Export Development Canada (EDC)’s year-end Trade Confidence Index (TCI) shows exporter confidence falling to 65.7 points after rebounding in mid-2023. The TCI sits below the historical average of 72.8.
The biannual survey, which gathers the views of more than 1,200 Canadian exporters, reveals that businesses of all sizes experienced a decline in confidence, with large businesses reporting the lowest confidence. Moreover, all Canadian regions experienced declines, with Quebec noting the lowest TCI score of 64.9 points.
“After a brief uptick in exporter confidence in our spring survey, confidence has fallen as businesses are increasingly concerned about mounting geo-political pressures and ongoing financial challenges,” says EDC Chief Economist Stuart Bergman. “Global geopolitical and economic uncertainties are negatively impacting exporters and their ability to maintain profit margins.”
More than two-thirds of respondents claim they have been negatively impacted by high inflation and half (50%) believe that its effects will persist for more than a year. Additionally, most respondents (69%) say they’re negatively impacted by the high interest rate environment.
A global economic slowdown is weighing on Canadian exporters as most respondents (76%) expect the sluggish economy to have a negative impact on their business, and 73% expect their export sales to suffer as a result.
When it comes to the challenges that Canadian exporters face, more than one-third of respondents (34%) listed rising business expenses, and 32% reported that current global economic conditions hinder their business. More than a third of respondents (42%) expressed challenges around maintaining cash flow and a third (33%) dealt with difficulties obtaining financing.
Despite the negative outlook, exporter confidence increased in the resource and extractive sectors, from mid-year 2023. In addition, the infrastructure and environment sector registered the highest level of confidence.
For the first time ever, the TCI also incorporated insights from exporters on trade financing. One-third of survey respondents reported needing financing to support their trade activities. Of those who needed financing, 34% requested it from a Canadian financial institution. However, amongst those that requested trade financing, slightly less than 50% obtained the full financing amount while 21% had their trade financing request rejected.
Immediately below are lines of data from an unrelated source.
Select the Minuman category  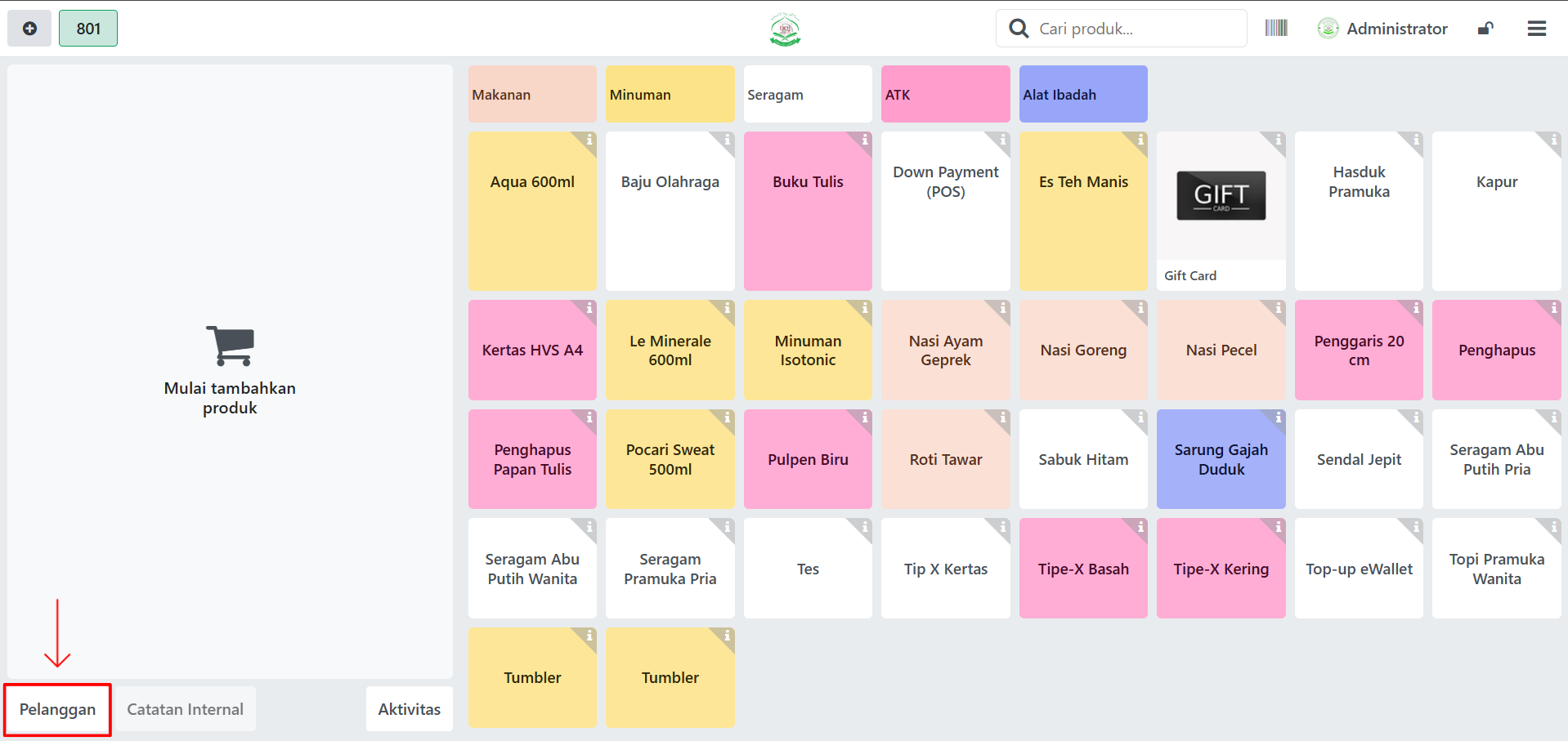(670, 95)
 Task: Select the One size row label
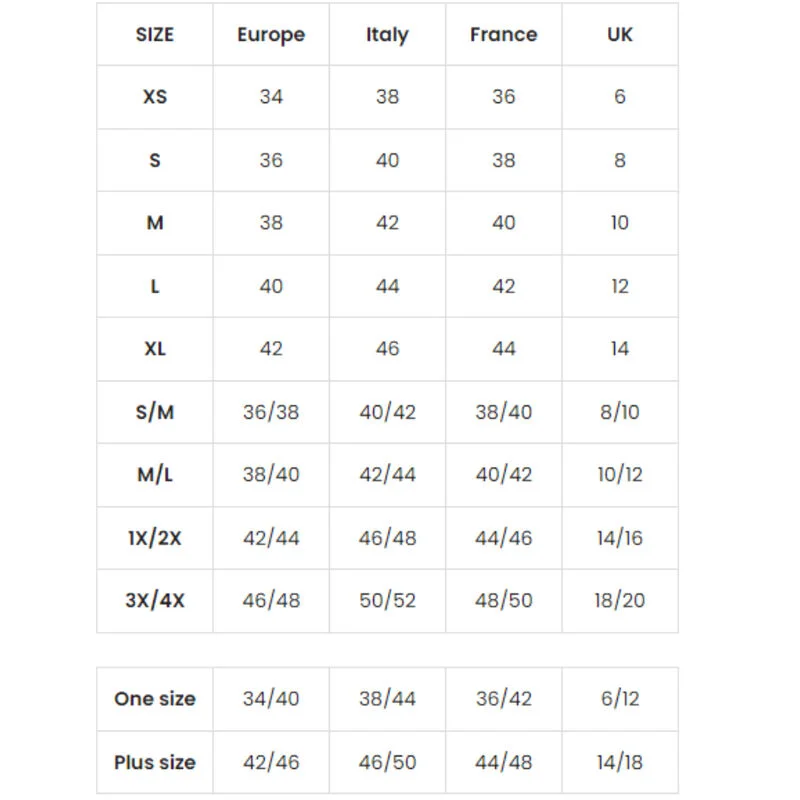click(155, 699)
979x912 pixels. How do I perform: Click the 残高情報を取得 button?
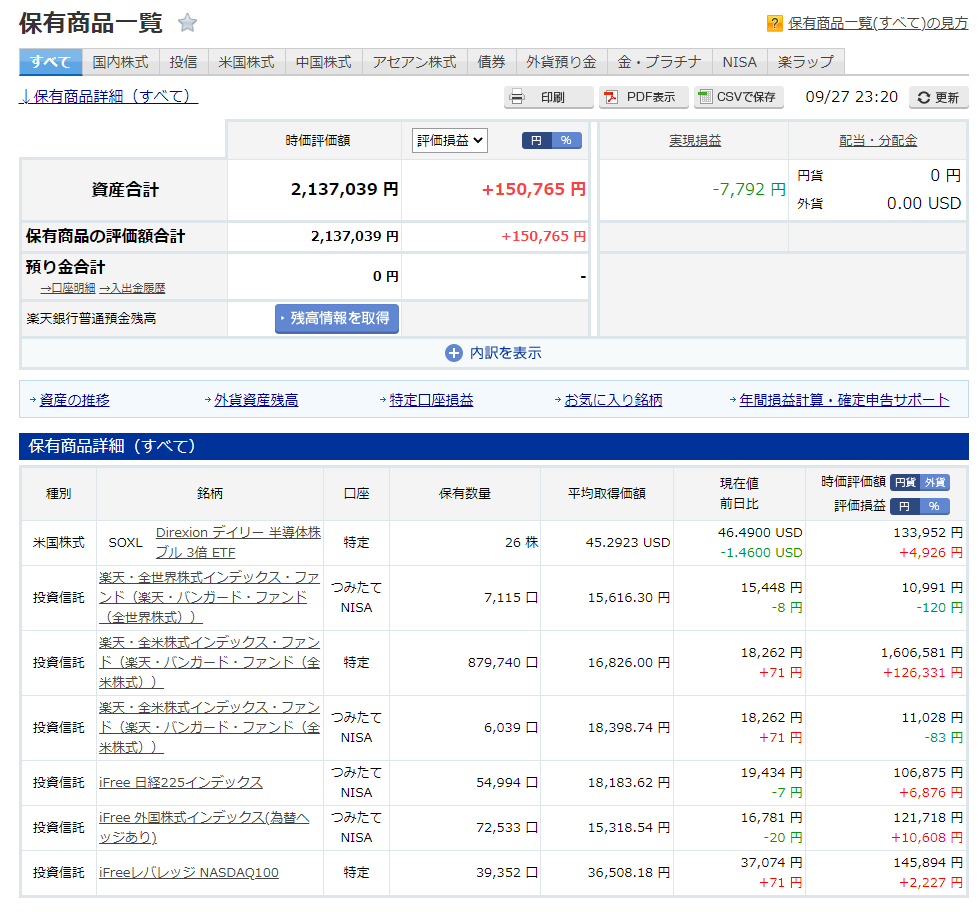point(337,319)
The average trade financing needs for sample respondents was approximately C $2.8 million.
Other highlights:
- Survey respondents identified a deep global recession, followed by supply chain issues and a U.S. financial crisis as top risks to their business.
- The U.S. remains the top (current and planned) export destination, as 87% of survey respondents currently export there, followed by Western Europe (33%) and the Indo-Pacific region (21%).
- Similar to the results of the mid-year index, 28% of respondents plan to invest outside of Canada and 66% plan to export to new markets.
- Survey respondents also noted transportation infrastructure (e.g., roads, railways, ports, etc.) as their top infrastructure challenge, negatively impacting trade in the last six months.